- To-do item -
Copy the lines of the material below, from the line holding "Identify the location" through the end of the material, inclusive. Do not include the pictures.
[Opening Exercise data section]
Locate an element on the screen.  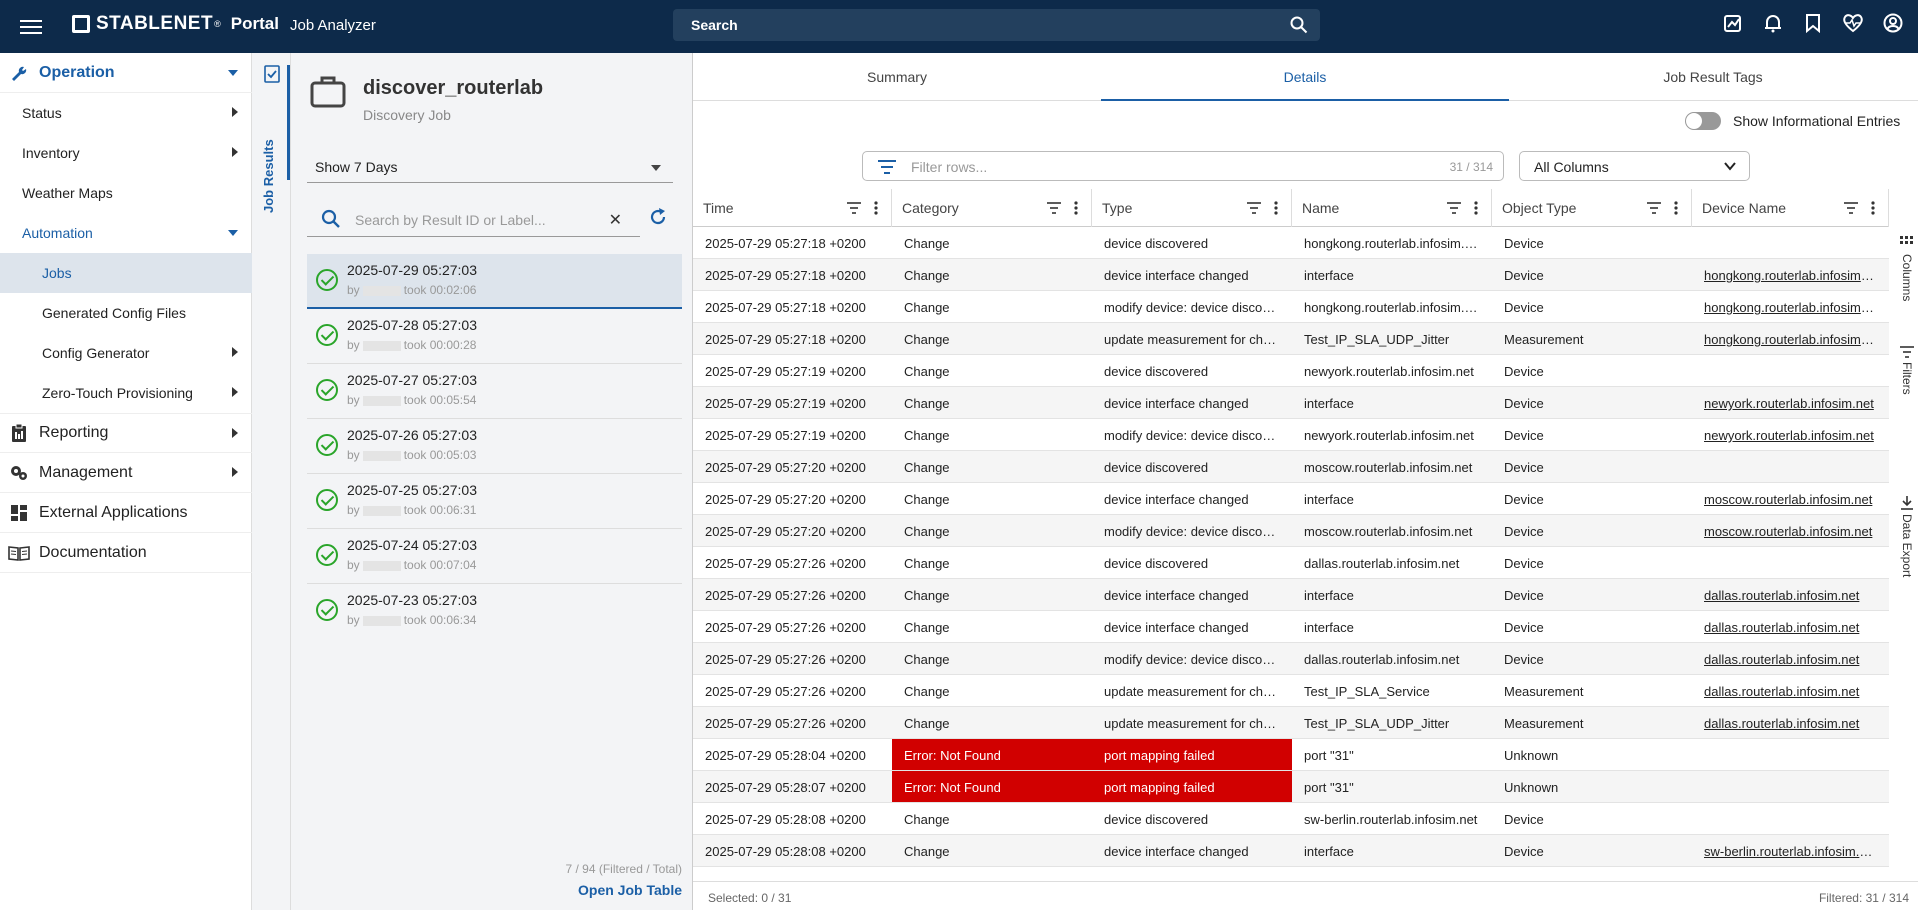
portal-label: Portal is located at coordinates (254, 24).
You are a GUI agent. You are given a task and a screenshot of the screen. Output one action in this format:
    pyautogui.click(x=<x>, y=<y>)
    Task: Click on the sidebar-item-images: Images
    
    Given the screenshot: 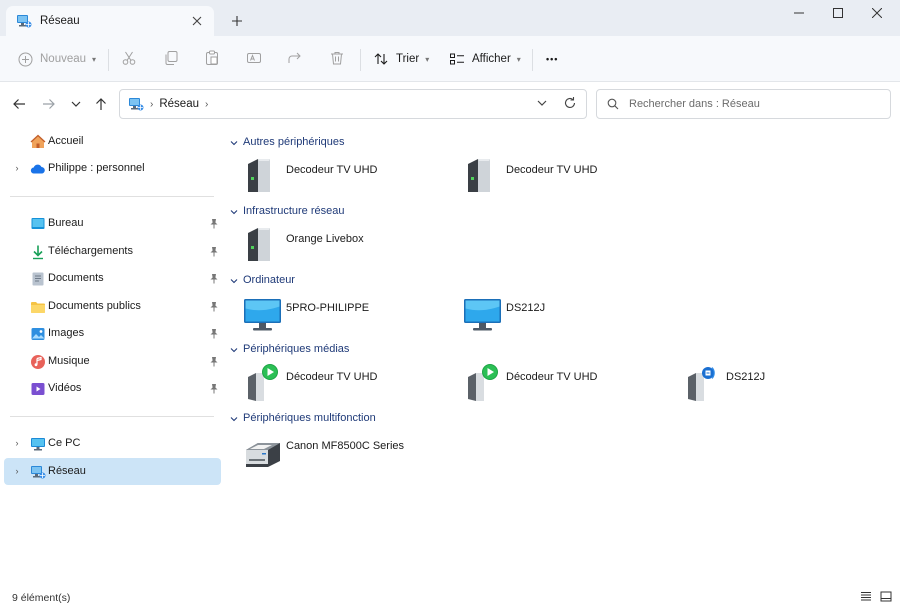 What is the action you would take?
    pyautogui.click(x=112, y=334)
    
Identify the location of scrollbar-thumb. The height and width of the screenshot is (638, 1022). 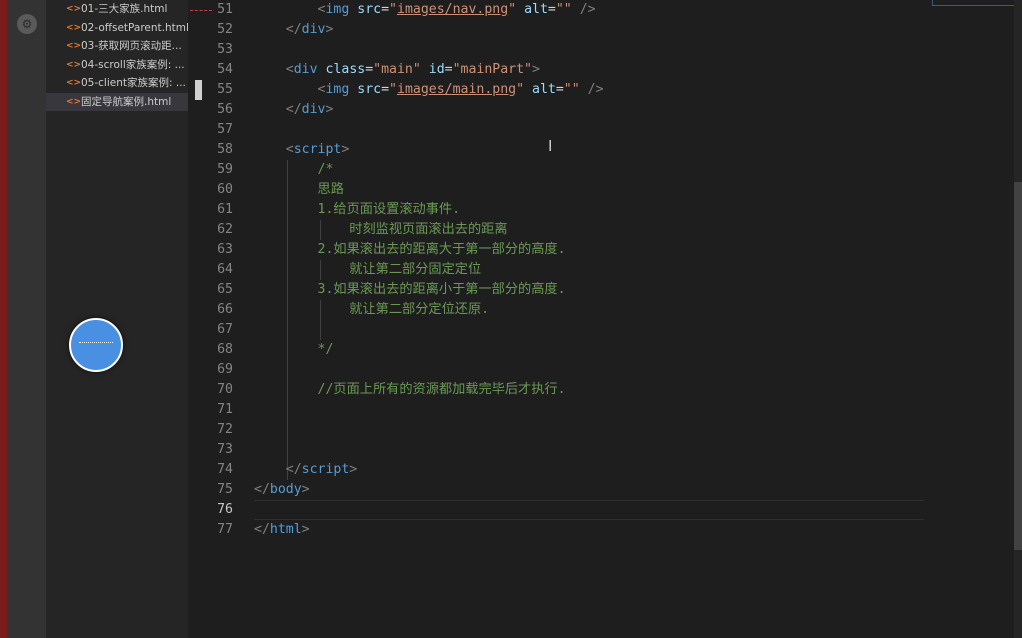
(1018, 366).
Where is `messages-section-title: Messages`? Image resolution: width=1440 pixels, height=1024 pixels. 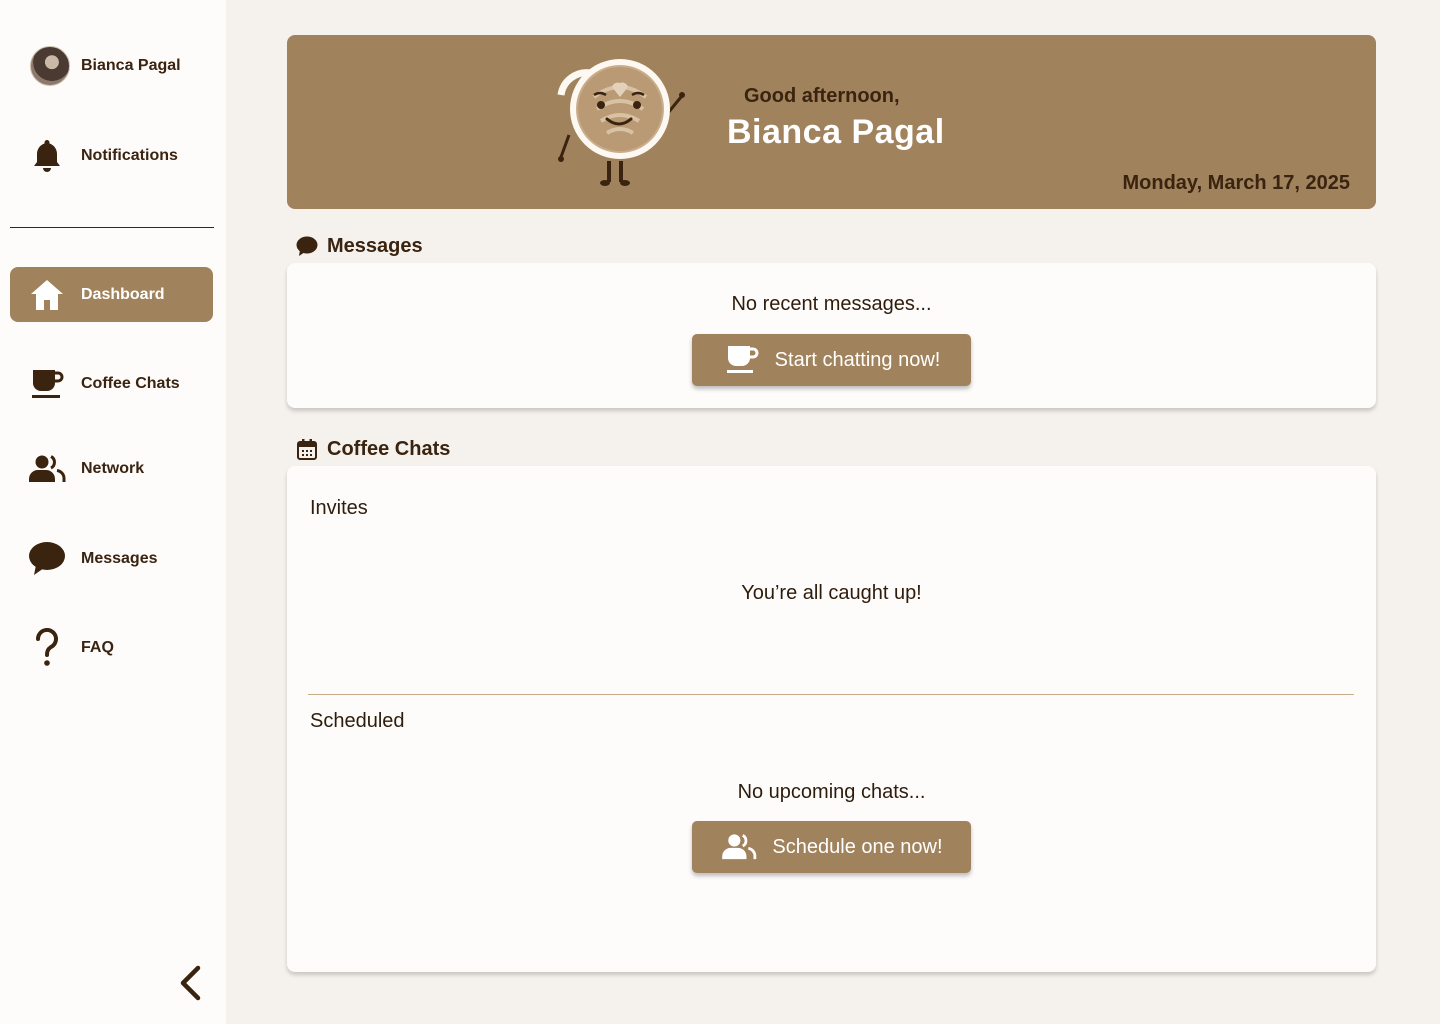
messages-section-title: Messages is located at coordinates (375, 246).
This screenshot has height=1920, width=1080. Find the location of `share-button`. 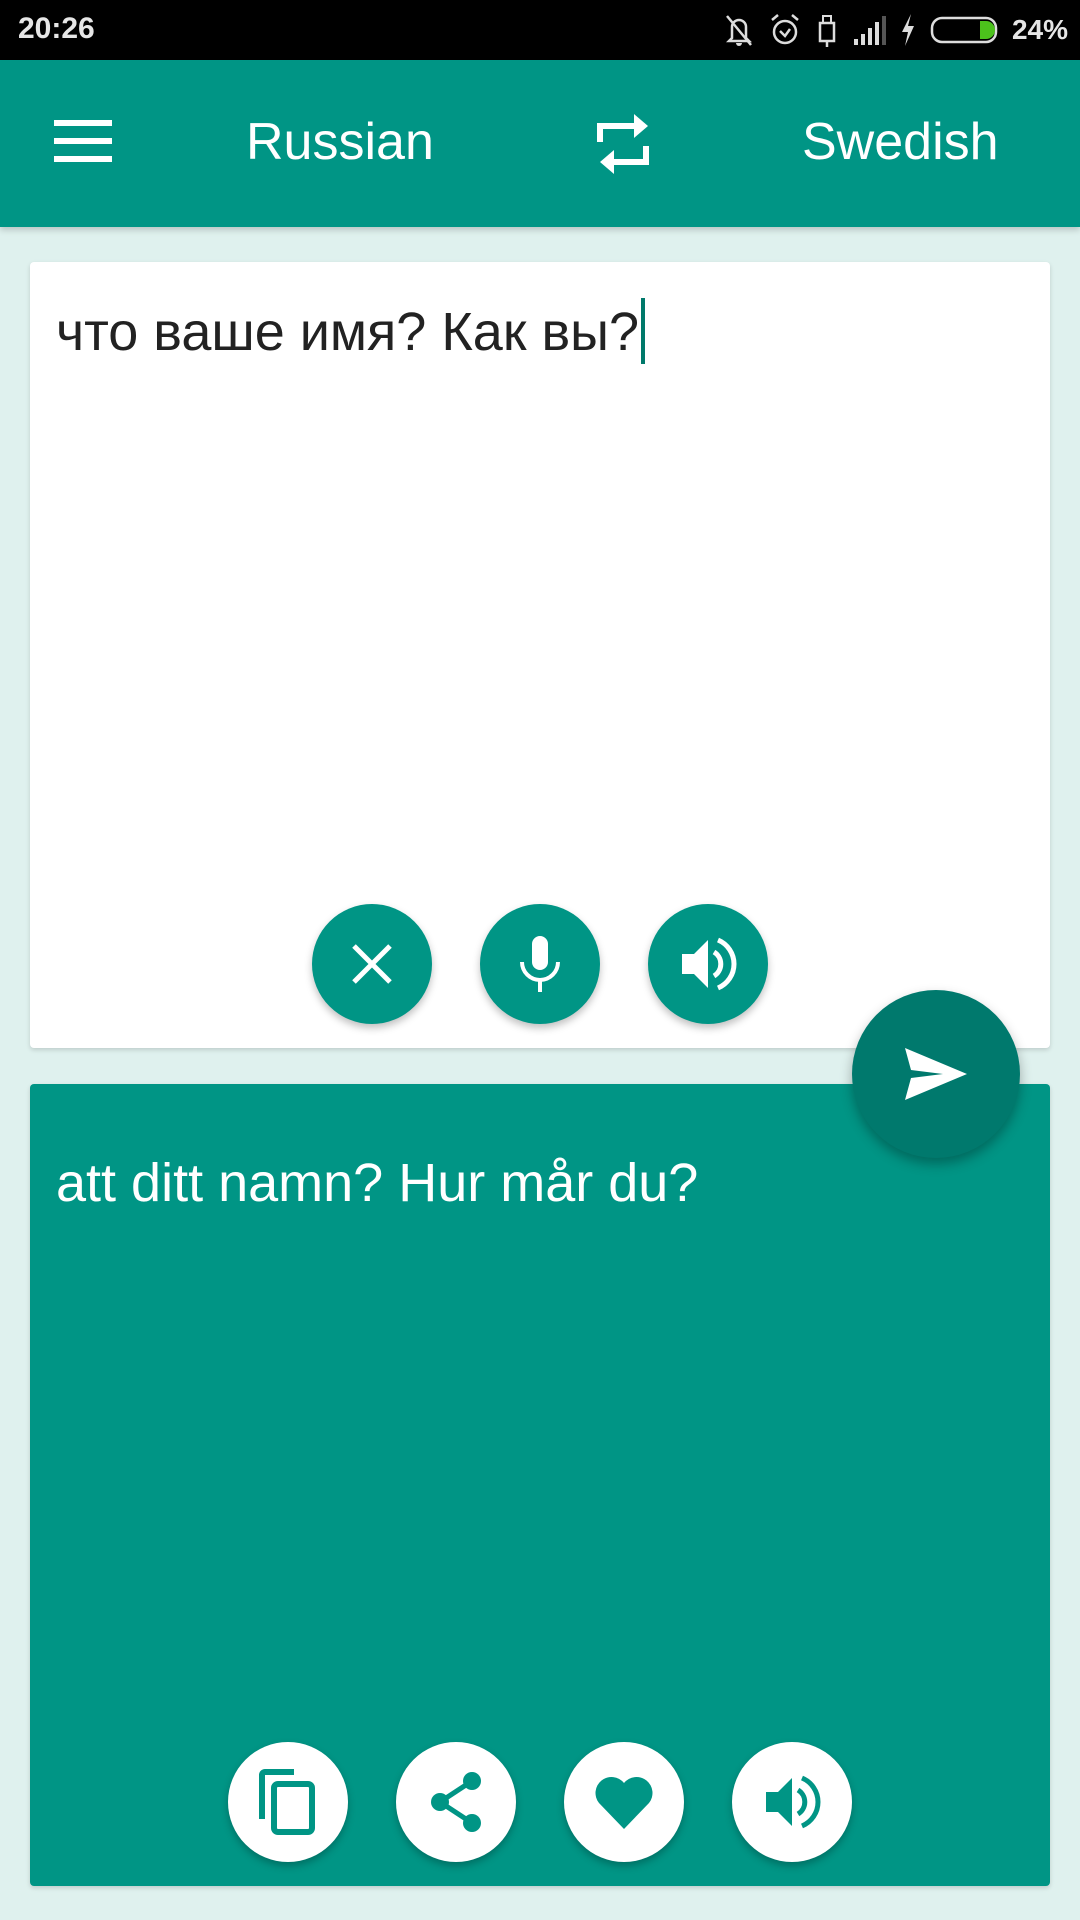

share-button is located at coordinates (456, 1802).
[Closing Exercise data section]
- Result of this exercise -
Identify the location of scrollbar-thumb. The height and width of the screenshot is (638, 1022). 
(1018, 366).
Where is `messages-section-title: Messages`? Image resolution: width=1440 pixels, height=1024 pixels. 
messages-section-title: Messages is located at coordinates (375, 246).
This screenshot has height=1920, width=1080. Find the location of `share-button`. 

share-button is located at coordinates (456, 1802).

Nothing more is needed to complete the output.